Da ich selbst in den frühen 80er Jahren geboren wurde, passierte dies alles lange vor meiner eigenen Auseinandersetzung mit Kunst, Gesellschaft und Feminismus. Dennoch würde ich für mich die Zeit der 68er bis Ende 70er Jahre als persönlich wegweisend beschreiben. Zumal ich in einer kleinen, oberösterreichischen Marktgemeinde aufwuchs, in der patriarchalische Gesellschaftsstrukturen auch in den 80er und 90er Jahren fest verankert waren. Ich erinnere mich, das Wort Feministin oder Revoluzzerin doch öfter als einmal gehört zu haben: als verächtliches Schimpfwort für sinnlos aufbegehrende oder gar „perverse“ Frauen. Später dann, in der Oberstufe des Gymnasiums mitten im Hausruckviertel mit dem Wiener Aktionismus, feministischer Literatur, Kunst und Politik konfrontiert zu sein, glich einer jugendlichen Erleuchtung: Plötzlich hatte Kunst etwas mit mir und meinem Leben zu tun. Das erste Mal Fotos von Valie Exports Tapp- und Tastkino zu sehen, auch wenn die Aktion da schon vor 30 Jahren passierte, war eindrücklich und intuitiv verständlich. Und ließ mich dann weiter über Kunst und Avantgarde forschen: und das war in meinem damaligen, ländlichen Umfeld doch sehr selten.
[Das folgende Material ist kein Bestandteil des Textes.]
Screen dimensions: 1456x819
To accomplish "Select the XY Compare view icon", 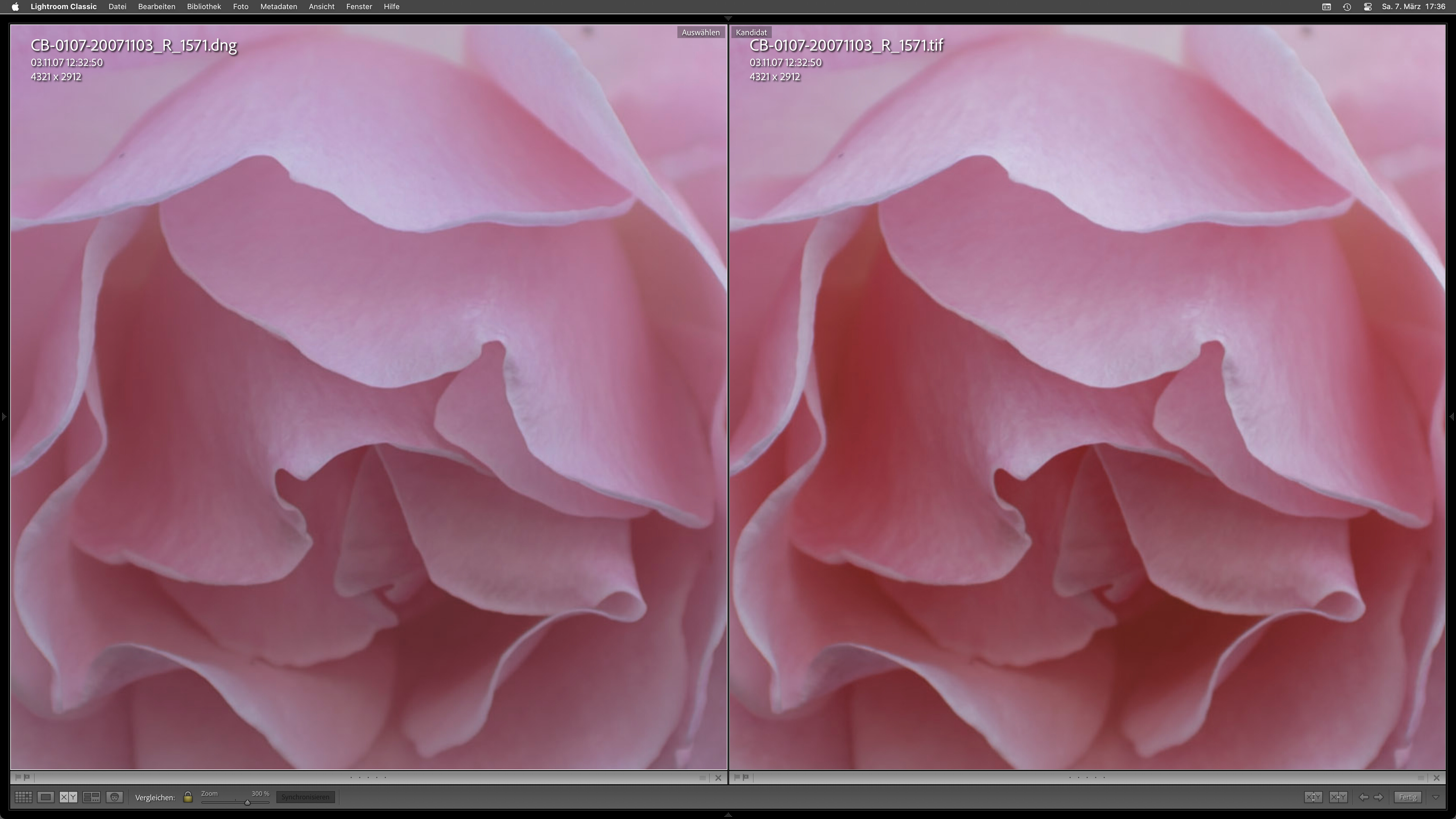I will point(68,797).
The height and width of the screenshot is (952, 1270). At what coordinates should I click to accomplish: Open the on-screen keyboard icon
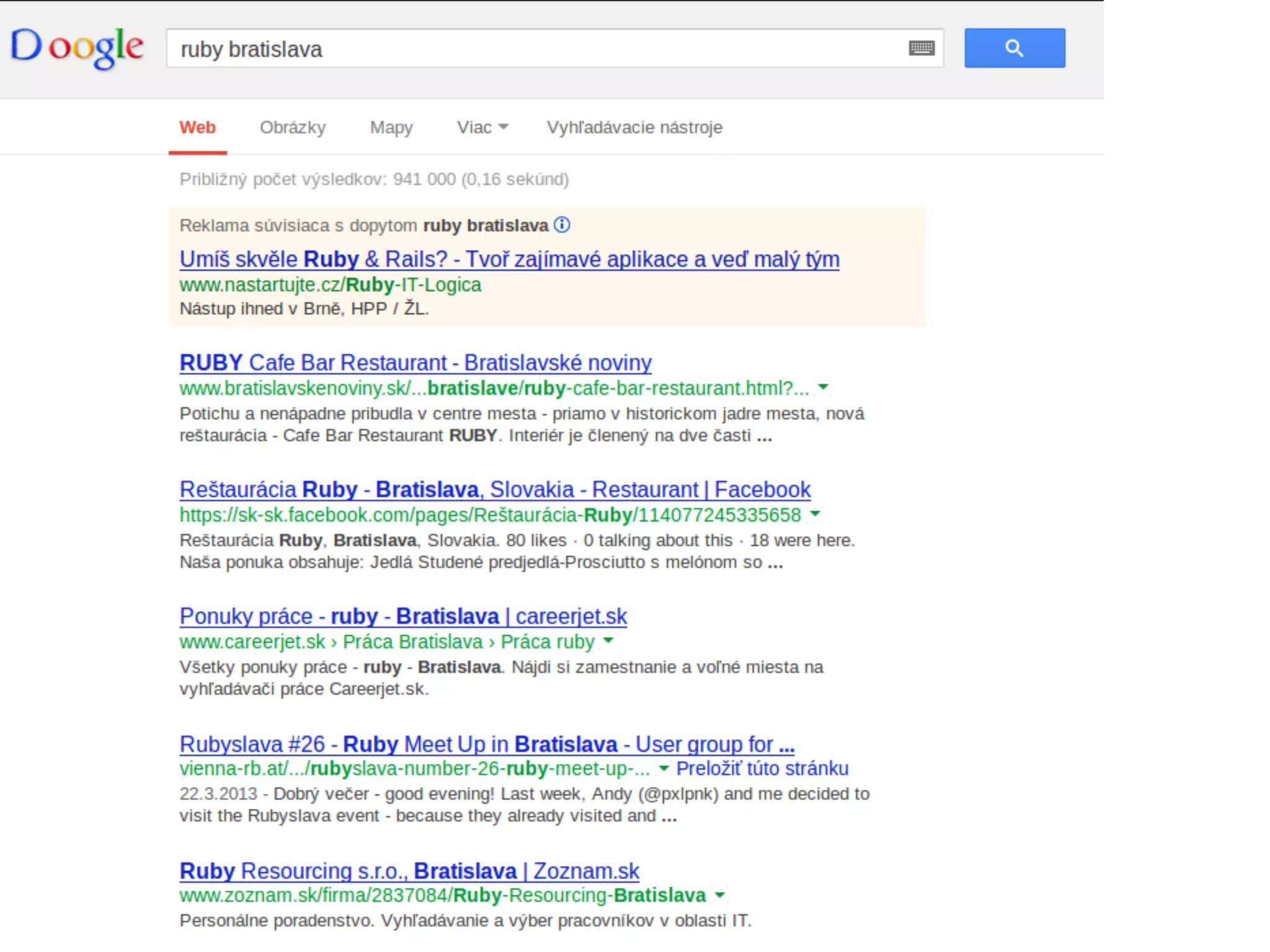[x=921, y=48]
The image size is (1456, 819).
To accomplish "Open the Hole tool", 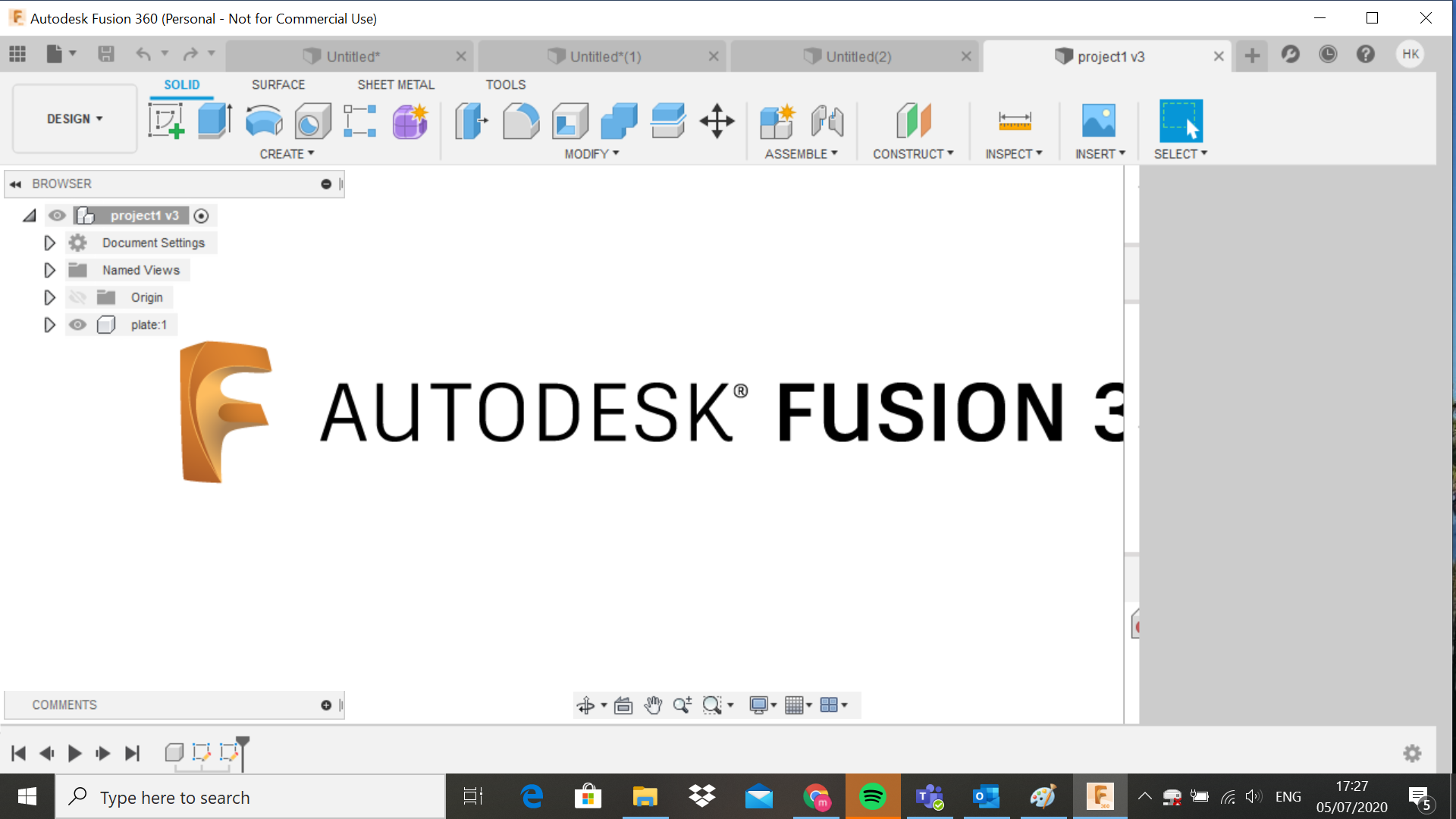I will (312, 121).
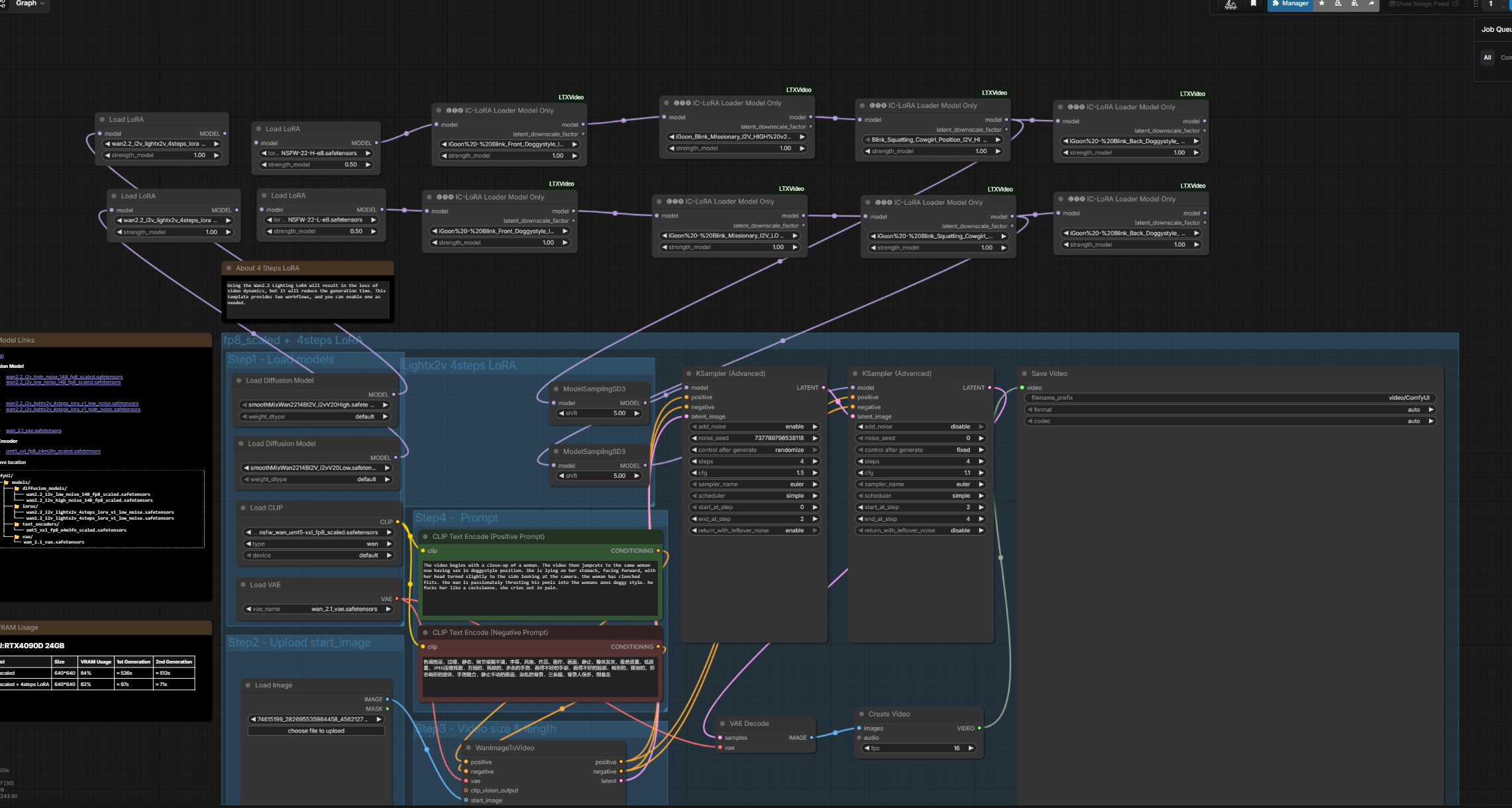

Selbst meine Freundinnen und Freunde waren schwer von meiner Begeisterung und der Bedeutung von Kunst und Literatur zu überzeugen. Aber auch das ist eine andere Geschichte.
Um in die Dynamik dieser Zeit einzutauchen, sich zu erinnern und vertiefendes Wissen anzueignen, besonders auch im Bezug zu Linz in den 68er und 70er Jahren, seien die Ausstellungen und das dazu erschienene Buch 68 jedenfalls jedem und jeder wärmstens empfohlen.

 

WER WAR 1968? Kunst, Architektur, Gesellschaft
LENTOS Kunstmuseum Linz, noch bis 13. Jänner 2019

www.lentos.at

NORDICO Stadtmuseum Linz, noch bis 24. Februar 2019
www.nordico.at

SCHLUSS MIT DER WIRKLICHKEIT! Avantgarde, Architektur, Revolution, 1968.
Landesgalerie Linz, noch bis 20. Jänner 2019

www.landesmuseum.at

Die Publikation „Wer war 1968? Kunst, Architektur, Gesellschaft“ ist im Verlag Anton Pustet erschienen, mit Texten von Johannes Porsch, Hedwig Saxenhuber und Georg Schöllhammer, Essays von Helmut Draxler, Thomas Eder, Peter Huemer, Gabriele Kaiser, Christa Kamleithner, Helmut Lethen, Klaus Ronneberger und Greta Skau sowie mit mehr als 100 Textbeiträgen in deutscher Sprache.